On September 17, Enbridge Inc. proposed to “drop down” its 66.7% interest (worth $900 million in cash and equity) in the Alberta Clipper tar sands pipeline to its subsidiary, Enbridge Energy Partners, which currently holds the other 33.3% interest. Enbridge Energy Partners already has high stakes in the Canadian tar sands through the extensive Lakehead pipeline system, which accounts for more than 60% of Canadian oil exports to the U.S.
Enbridge plans to expand the Alberta Clipper’s capacity to transport Canada’s tar sands into the United States. In July, the company received an illegal go-ahead from the U.S. State Department (that it clearly hoped would go unnoticed by tar sands opponents) to increase the volume of tar sands shipments in the Alberta Clipper by diverting a portion to a parallel pipeline, just at the section that crosses the border. These “legal gymnastics” allow Enbridge to expand tar sands transport without going through the proper approval process, including an environmental impact assessment.

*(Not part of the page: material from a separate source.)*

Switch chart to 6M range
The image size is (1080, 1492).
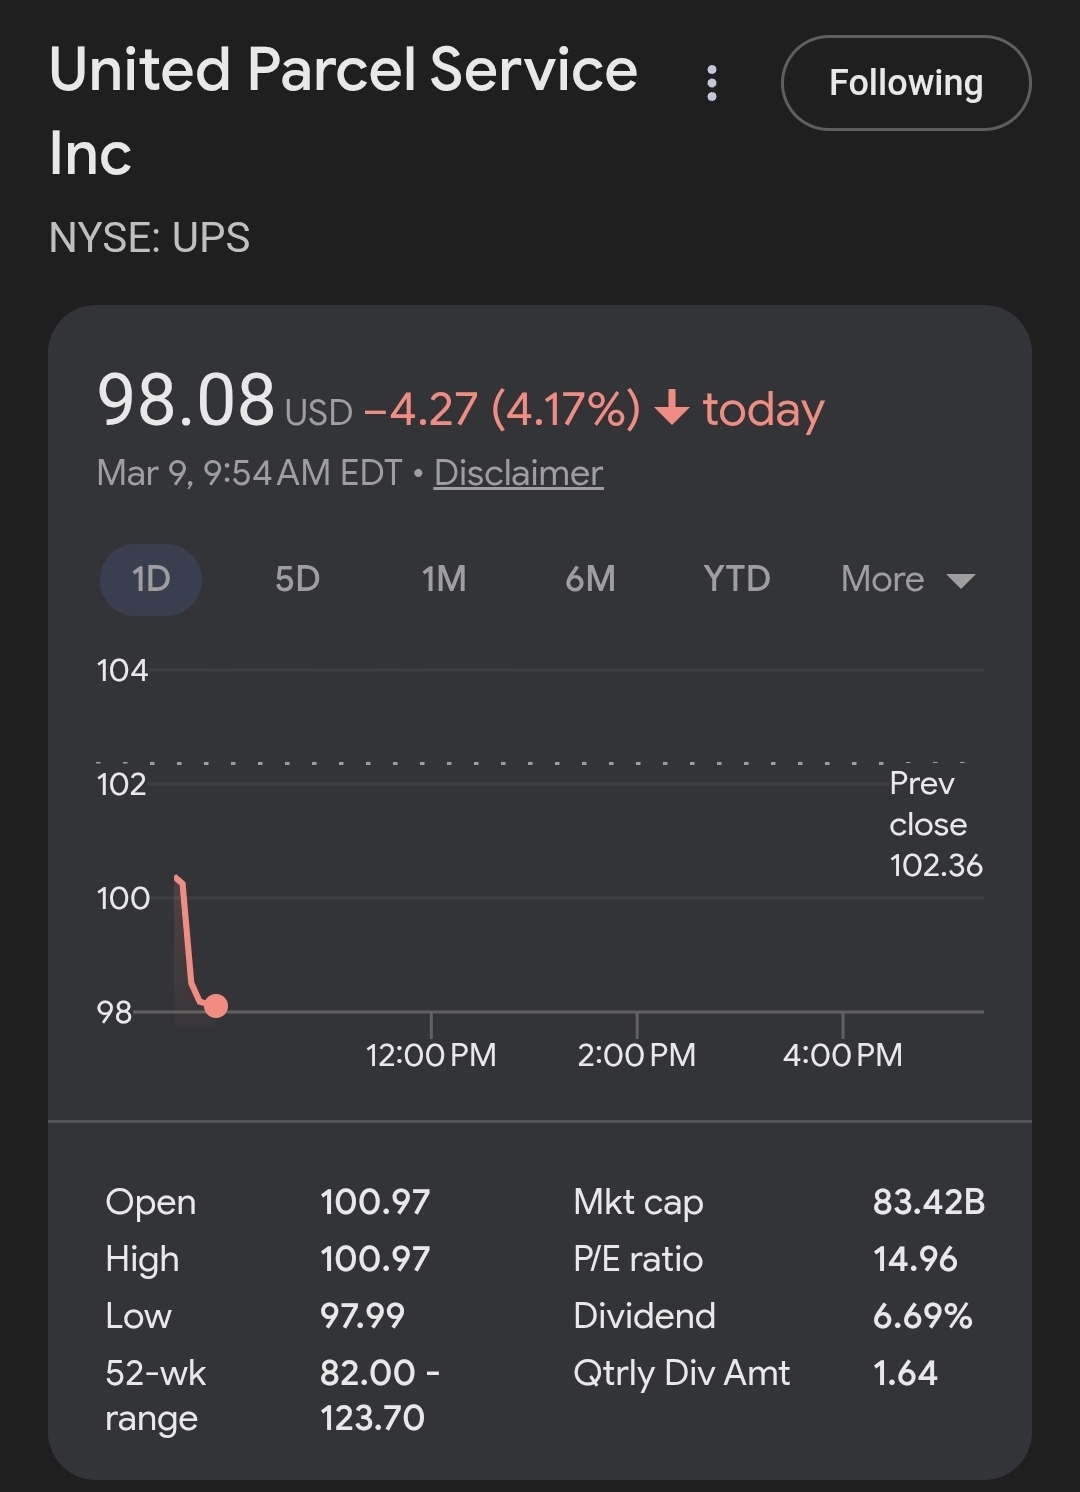click(x=590, y=579)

Now in addition to this illegal maneuvering, Enbridge is seeking to take advantage of an enormous U.S. tax loophole for the Alberta Clipper pipeline. Enbridge Energy Partners, which will fully own Alberta Clipper by the end of the year if the drop down proposal goes through, is a U.S. Master Limited Partnership (MLP) arm of Enbridge. As an MLP, Enbridge Energy Partners is exempt from paying corporate income taxes, and instead pays out handsome dividends (known as ‘distributions’) to its individual shareholders (known as unit holders). Unit holders are not taxed on income but only on gains made when selling units. MLPs are therefore a tax avoidance scheme for corporations and a tax deferral scheme for shareholders, described by Forbes as “income and a tax shelter rolled into one investment”. In 2012 alone, the U.S. government lost an estimated $3.9 billion due to foregone revenue from this MLP subsidy.
Four out of five MLPs are fossil fuel companies, due largely to the fact that only companies that earn 90% of more of their income from natural resources, commodities, or real estate are eligible for the MLP structure (although due to an arbitrary provision in the MLP rule, energy companies that use “inexhaustible” renewable resources like wind and solar do not qualify.

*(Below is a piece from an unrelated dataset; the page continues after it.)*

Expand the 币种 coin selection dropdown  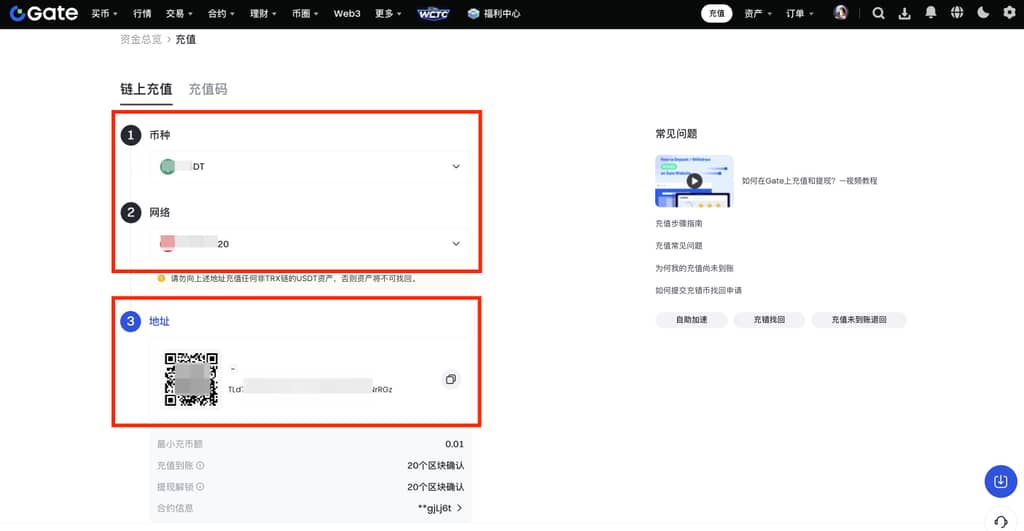[456, 166]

Pipeline and other midstream oil and gas companies have been particularly active in adopting the MLP structure. However, it seems nonsensical that Enbridge Energy Partners, a company worth $12.8 billion (Enbridge Inc. is worth over $40 billion), should be able to take advantage of this tax loophole, which was originally implemented to help energy companies raise capital from small investors.
Earlier this week, the Obama Administration established new rules (through the Treasury Department’s authority, due to Congressional inaction on the issue) to close a different loophole, tax inversions that allow companies to avoid paying corporate taxes by moving their headquarters overseas. Previously, in 2006, Canada’s government responded to abuses of the Canadian royalty trust structure (its version of the MLP) by announcing a phase-out of the corporate tax exemption for these energy and natural resource companies that was completed in 2011. These reforms set a clear precedent for eliminating MLP tax exemptions in the U.S.
Enbridge’s recent actions around the Alberta Clipper, from its refusal to abide by permitting processes to side-stepping corporate taxes for the project, show that the company will push laws to their limit in order to make a profit. President Obama’s current focus on ending unfair tax loopholes for large corporations, along with Enbridge’s ongoing flaunting of U.S. regulation, make for an opportune moment to take on MLPs – and for the Obama Administration to reject the Alberta Clipper expansion.